The 2nd federal electoral district of Quintana Roo (Distrito electoral federal 02 de Quintana Roo) is one of the 300 electoral districts into which Mexico is divided for elections to the federal Chamber of Deputies and one of four such districts in the state of Quintana Roo.

It elects one deputy to the lower house of Congress for each three-year legislative session by means of the first-past-the-post system. Votes cast in the district also count towards the calculation of proportional representation ("plurinominal") deputies elected from the third region.

The district was created upon Quintana Roo's statehood in 1974.

The current member for the district, elected in the 2024 general election, is Elda María Xix Euan of the National Regeneration Movement (Morena).

==District territory==
Under the 2023 districting plan adopted by the National Electoral Institute (INE), which is to be used for the 2024, 2027 and 2030 federal elections,
the 2nd district covers 291 precincts (secciones electorales) across five of the state's 11 municipalities:
- Bacalar, Felipe Carrillo Puerto, José María Morelos, Othón P. Blanco and Tulum.

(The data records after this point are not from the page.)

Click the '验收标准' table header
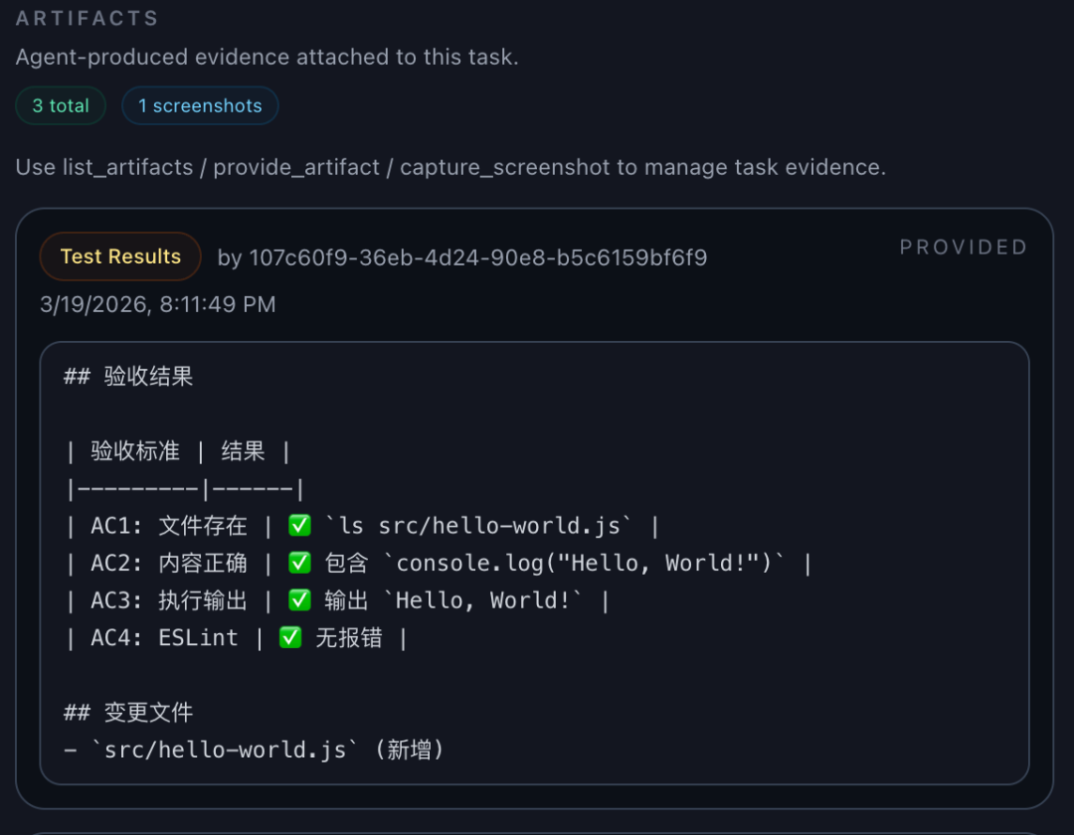The height and width of the screenshot is (835, 1074). point(135,451)
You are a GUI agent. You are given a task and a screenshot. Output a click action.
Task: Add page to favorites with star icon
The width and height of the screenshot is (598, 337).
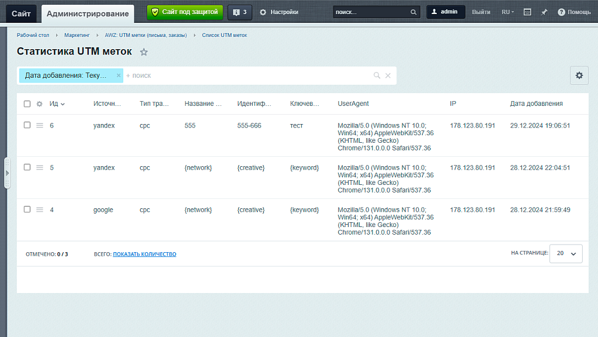coord(144,52)
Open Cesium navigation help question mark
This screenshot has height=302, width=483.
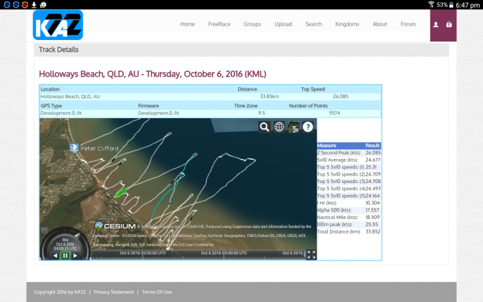point(308,127)
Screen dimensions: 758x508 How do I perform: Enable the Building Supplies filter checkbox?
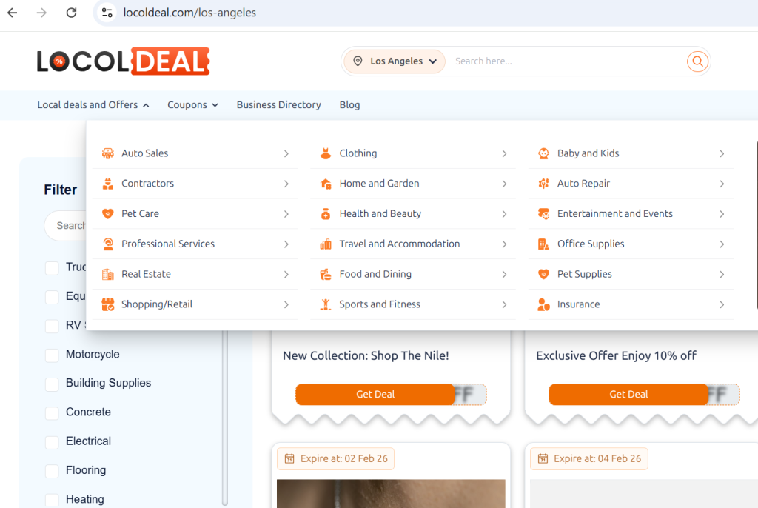point(52,384)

The head town (cabecera distrital), where results from individual polling stations are gathered together and tallied, is the state capital, the city of Chetumal. The district reported a population of 445,278 in the 2020 census and, with Indigenous and Afrodescendent inhabitants accounting for over 49% of that total, Quintana Roo's 2nd is classified by the INE as an indigenous district: the only one in the state. (Note: The INE deems any local or federal electoral district where Indigenous or Afrodescendent inhabitants number 40% or more of the total population to be an indigenous district.)

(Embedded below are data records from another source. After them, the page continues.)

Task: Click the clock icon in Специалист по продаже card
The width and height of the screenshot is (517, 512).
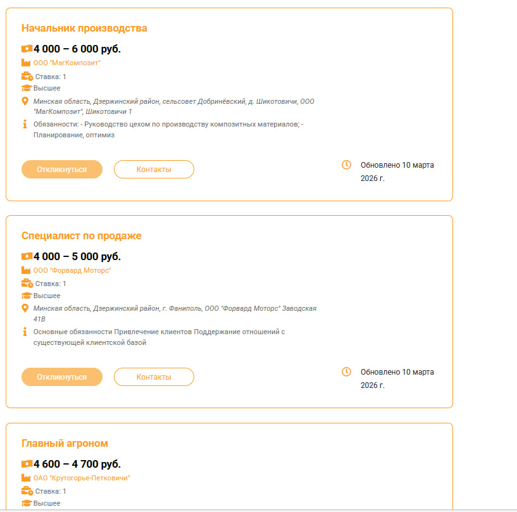Action: point(346,372)
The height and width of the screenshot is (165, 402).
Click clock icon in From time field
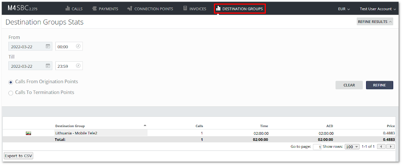tap(78, 46)
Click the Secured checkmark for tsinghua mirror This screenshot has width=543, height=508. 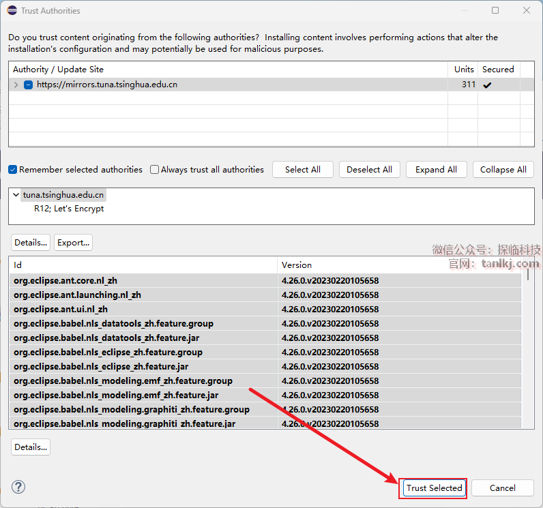pos(487,85)
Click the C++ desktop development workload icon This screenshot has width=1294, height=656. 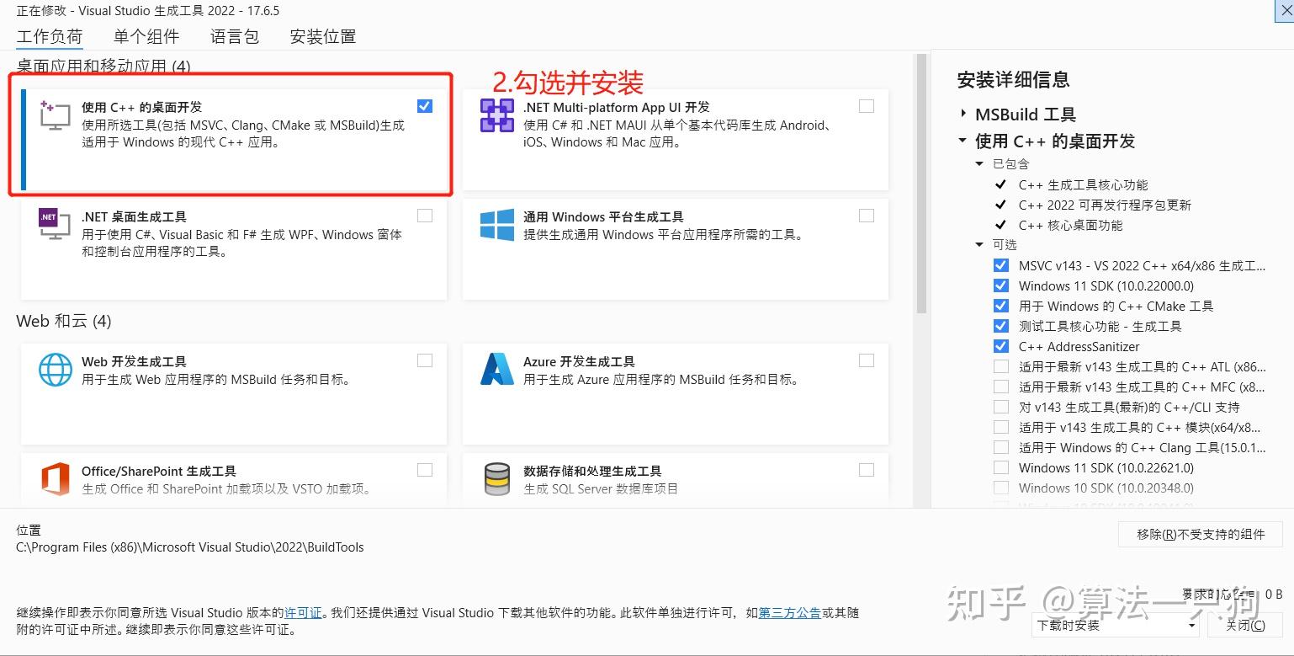coord(55,115)
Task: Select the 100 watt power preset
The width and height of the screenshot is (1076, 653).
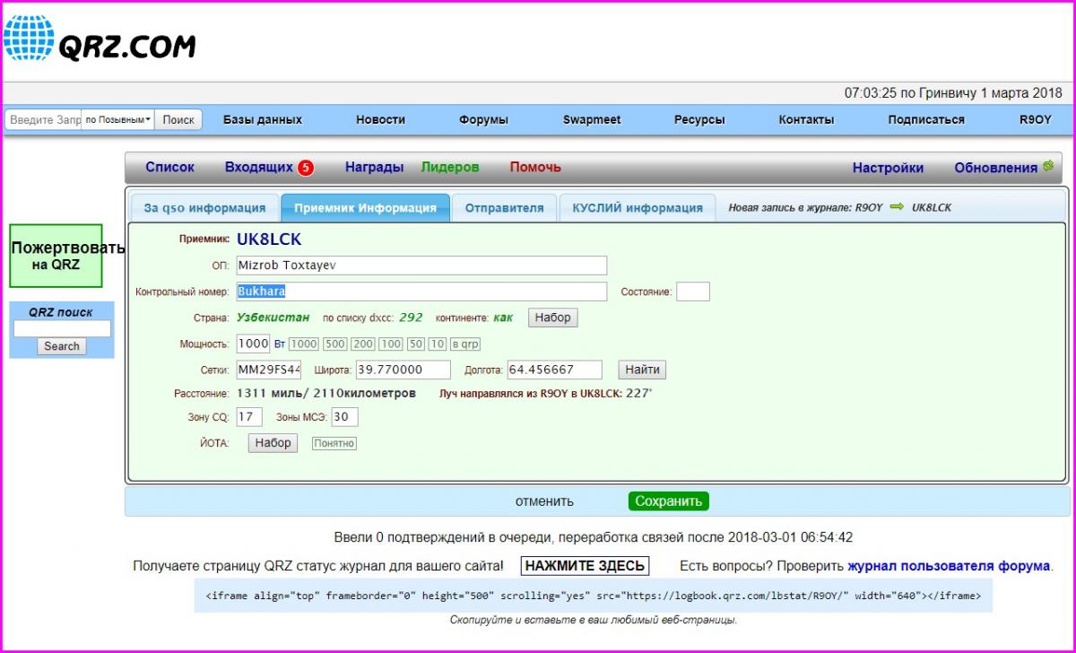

== Previous districting schemes ==

Evolution of electoral district numbers
|  | 1973 | 1974 | 1978 | 1996 | 2005 | 2017 | 2023 |
| Quintana Roo | 1 | 2 | 2 | 2 | 3 | 4 | 4 |
| Chamber of Deputies | 194 | 196 | 300 |  |  |  |  |
Sources:

2017–2022
The 2017 redistricting process assigned Quintana Roo its 4th district. From 2017 to 2022, the 2nd district had its head town at Chetumal and it comprised four municipalities:
- Bacalar, Felipe Carrillo Puerto, José María Morelos and Othón P. Blanco.

2005–2017
The 2005 districting scheme created the state's 3rd district. Between 2005 and 2017, the 2nd district covered three municipalities: Othón P. Blanco, Felipe Carrillo Puerto and José María Morelos. The head town was the city of Chetumal.

1996–2005
Between 1996 and 2005, the district covered the same three municipalities as under the 2005 plan.

1978–1996
The districting scheme in force from 1978 to 1996 was the result of the 1977 electoral reforms, which increased the number of single-member seats in the Chamber of Deputies from 196 to 300; Quintana Roo's allocation, however, remained at two. The 2nd district's head town was at Cozumel and it comprised five of the state's (at the time) seven municipalities:
- Benito Juárez, Cozumel, Felipe Carrillo Puerto, Isla Mujeres and Lázaro Cárdenas.

Prior to 1978
Quintana Roo was admitted to the union on 8 October 1974. Prior to that, as a federal territory, it was allowed only one seat in the Chamber of Deputies (for the 1st district). The 2nd district was created upon statehood in 1974, by halving the territory of the first district; it elected its first deputy in a special election in 1974.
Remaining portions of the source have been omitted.